La storia è un processo oggettivo e complesso, tendente verso l'alto, dove le conquiste sociali parziali e contraddittorie di ieri rendono infine possibili progressi più sostanziali. Un movimento che potrebbe subire anche battute d'arresto storiche. Regressione che genera e promuove, come nel presente, l'oscuramento della comprensione del passato e della sua connessione con il presente. In un contesto di proposta validità eterna dell'ordine capitalista, gli individui sono racchiusi in uno spazio esistenziale acronico, in cui non c'è più ciò che era o ciò che alla fine sarà. C'è solo la reclusione in un adesso, senza riflessione e coscienza, di esseri ridotti alla funzione di produttori e consumatori, nel migliore dei casi.

Conclusa il 13 maggio 1888, la Rivoluzione Abolizionista fu il primo grande movimento di massa nazionale e moderno in Brasile, promosso dagli abolizionisti e sostenuto e portato avanti da lavoratori schiavi, in alleanza con liberti, lavoratori liberi, segmenti medi e pochi non- proprietari. -schiavisti. Fino ad ora, è stata l'unica rivoluzione sociale vittoriosa in Brasile, che ha dissolto l'organizzazione della società dominante, lasciando il posto a un'altra, più avanzata.
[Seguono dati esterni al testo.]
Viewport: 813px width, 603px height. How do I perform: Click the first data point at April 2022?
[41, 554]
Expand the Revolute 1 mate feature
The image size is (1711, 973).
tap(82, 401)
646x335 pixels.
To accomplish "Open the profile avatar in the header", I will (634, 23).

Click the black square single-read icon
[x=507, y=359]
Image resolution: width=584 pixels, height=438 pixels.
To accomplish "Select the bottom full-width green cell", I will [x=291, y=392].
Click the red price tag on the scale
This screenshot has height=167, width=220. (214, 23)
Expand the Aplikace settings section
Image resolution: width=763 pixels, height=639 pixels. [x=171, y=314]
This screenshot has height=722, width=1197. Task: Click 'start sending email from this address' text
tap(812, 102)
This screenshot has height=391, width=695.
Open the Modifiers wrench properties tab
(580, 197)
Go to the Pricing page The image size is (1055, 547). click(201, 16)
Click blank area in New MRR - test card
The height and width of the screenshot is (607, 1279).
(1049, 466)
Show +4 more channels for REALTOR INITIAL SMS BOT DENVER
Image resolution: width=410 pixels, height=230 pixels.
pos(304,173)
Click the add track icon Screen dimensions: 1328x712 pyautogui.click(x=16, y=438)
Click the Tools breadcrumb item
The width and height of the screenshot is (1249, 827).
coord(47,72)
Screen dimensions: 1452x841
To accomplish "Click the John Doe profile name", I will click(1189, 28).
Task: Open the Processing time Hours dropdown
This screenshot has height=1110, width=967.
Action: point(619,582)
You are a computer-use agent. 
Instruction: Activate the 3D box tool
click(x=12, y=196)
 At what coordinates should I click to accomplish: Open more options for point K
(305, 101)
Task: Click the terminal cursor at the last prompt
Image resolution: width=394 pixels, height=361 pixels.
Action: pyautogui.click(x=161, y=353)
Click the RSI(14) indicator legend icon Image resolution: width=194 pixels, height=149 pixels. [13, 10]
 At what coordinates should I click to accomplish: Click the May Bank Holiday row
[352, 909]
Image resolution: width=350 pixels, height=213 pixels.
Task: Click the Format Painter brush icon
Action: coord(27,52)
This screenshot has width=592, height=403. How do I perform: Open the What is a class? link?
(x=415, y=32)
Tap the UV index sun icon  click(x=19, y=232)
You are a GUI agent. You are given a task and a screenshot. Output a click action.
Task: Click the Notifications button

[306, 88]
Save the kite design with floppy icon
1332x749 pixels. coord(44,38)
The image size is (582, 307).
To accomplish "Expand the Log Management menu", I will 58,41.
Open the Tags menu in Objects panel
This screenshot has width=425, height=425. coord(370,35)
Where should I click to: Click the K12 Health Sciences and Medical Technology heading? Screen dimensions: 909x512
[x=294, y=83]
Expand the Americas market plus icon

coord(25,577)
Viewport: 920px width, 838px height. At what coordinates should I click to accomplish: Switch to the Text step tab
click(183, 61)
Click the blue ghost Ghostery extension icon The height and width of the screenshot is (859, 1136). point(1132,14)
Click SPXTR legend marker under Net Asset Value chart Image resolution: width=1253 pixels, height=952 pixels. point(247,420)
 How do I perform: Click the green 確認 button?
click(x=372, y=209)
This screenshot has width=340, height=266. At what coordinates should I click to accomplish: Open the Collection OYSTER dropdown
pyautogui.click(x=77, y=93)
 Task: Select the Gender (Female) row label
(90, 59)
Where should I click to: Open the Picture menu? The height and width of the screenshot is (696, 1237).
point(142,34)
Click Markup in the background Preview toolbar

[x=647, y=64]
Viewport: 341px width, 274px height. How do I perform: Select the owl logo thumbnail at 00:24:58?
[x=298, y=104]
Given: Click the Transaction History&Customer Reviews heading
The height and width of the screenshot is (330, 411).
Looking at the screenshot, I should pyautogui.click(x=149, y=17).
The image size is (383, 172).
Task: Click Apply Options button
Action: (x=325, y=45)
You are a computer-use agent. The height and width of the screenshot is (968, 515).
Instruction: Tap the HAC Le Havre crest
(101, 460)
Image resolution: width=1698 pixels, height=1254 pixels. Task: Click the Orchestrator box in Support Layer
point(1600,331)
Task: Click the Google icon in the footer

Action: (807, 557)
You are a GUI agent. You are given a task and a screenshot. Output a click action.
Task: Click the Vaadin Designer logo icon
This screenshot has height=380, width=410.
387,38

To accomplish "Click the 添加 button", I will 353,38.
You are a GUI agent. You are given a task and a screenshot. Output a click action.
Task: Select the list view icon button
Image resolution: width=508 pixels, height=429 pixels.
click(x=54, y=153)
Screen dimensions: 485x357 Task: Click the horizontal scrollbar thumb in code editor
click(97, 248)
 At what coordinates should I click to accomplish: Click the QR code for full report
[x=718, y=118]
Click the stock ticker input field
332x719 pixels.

Riscattando e svelando il significato e la storia della Rivoluzione Abolizionista, seguiremo più facilmente il percorso indicato dagli schiavisti, che osarono, nonostante i pericoli che correvano, abbandonare i quartieri degli schiavi, portando come armi le loro zappe, per mettere fine all'ordine degli schiavi, nel no quel lontano anno 1888. Se la situazione che stiamo vivendo ci ferisce e ci dispiace per la sua bruttezza e brutalità, come non poteva non essere, la responsabilità non è dei nostri avi, che hanno fatto la loro rivoluzione, nei limiti delle possibilità oggettive. La responsabilità ricade semplicemente su di noi, che non abbiamo ancora fatto il nostro. E, per farlo, non possiamo non salutare i coraggiosi lavoratori schiavizzati e abolizionisti che, il 13 maggio 1888, ci hanno mostrato la via da seguire. Quindi, mettiti al lavoro. E lunga vita all'abolizione!

*Mario Maestro è uno storico. Autore, tra gli altri libri, di Figli di Cam, figli del cane. Il lavoratore schiavo nella storiografia brasiliana (FCM Editore).